Web marketing, dove sbagliano le aziende

A dare i giusti consigli Simona Caracciolo, docente del corso Eccellenze in Digitale promosso dalla Camera di Commercio di Salerno e PIDMed.

A dare i giusti consigli Simona Caracciolo, docente del corso Eccellenze in Digitale promosso dalla Camera di Commercio di Salerno e PIDMed.

Simona il tuo profilo professionale?
Nasco formatrice presso una scuola di management per creazione di impresa. Da lì ho intrapreso la libera professione in comunicazione e marketing, in particolare per il settore turismo e cultura.

Cosa chiedono le aziende oggi ad una professionista come te?
Molti partono dallo strumento come l’apertura di profili social o di un sito internet, aspetti operativi del web marketing dimenticando quello più importante: la strategia.

Cosa vuol dire strategia in questo caso?
Definire un obiettivo di mercato. Siamo tornati indietro nel tempo, quando internet fece la sua prima comparsa nelle nostre vite. All’epoca se non avevi un sito internet non esistevi, ora con il web 4.0 si sente la stessa esigenza; se non ci sei sui social non esisti.

E che bisogna fare?
Decidere cosa comunicare e poi come farlo. Bisogna fare uno scatto di mentalità, vanno bene i social se dietro c’è una strategia. In primis bisogna conoscere punti di forza e debolezza, definire l’obiettivo e poi attivare gli strumenti utili e  decidere quali risorse umane dovranno lavorarci.

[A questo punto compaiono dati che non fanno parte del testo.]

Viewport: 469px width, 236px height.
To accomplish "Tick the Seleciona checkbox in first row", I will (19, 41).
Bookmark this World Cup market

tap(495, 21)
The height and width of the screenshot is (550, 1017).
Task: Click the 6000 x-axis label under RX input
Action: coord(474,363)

Perché parenti e affini non vanno bene?
Questi sono strumenti che richiedono un investimento nel medio e lungo termine, i risultati arrivano con il tempo e richiedono conoscenza e competenza dello strumento, non può essere affidato alla qualunque.

Non basta sapere caricare una foto o un video sui social.

Cosa non bisogna fare?
Il marketing non è una panacea a tutti i mali così come non lo sono i social, il risultato immediato, i like e le visualizzazioni sono una scintilla, ma non garantiscono risultati. Quello lo garantisce l’investimento economico, il tempo e soprattutto il lavoro di chi ci sta dietro.

E per i professionisti?
Il discorso è lo stesso cambia l’identità da promuovere, in questo caso si parla di “personal branding” ed è uno strumento particolarmente importante per competere sul mercato. Pensiamo agli psicologi ed avvocati in quel caso il ruolo e la figura professionale possono avere la necessità di promuoversi e farsi conoscere.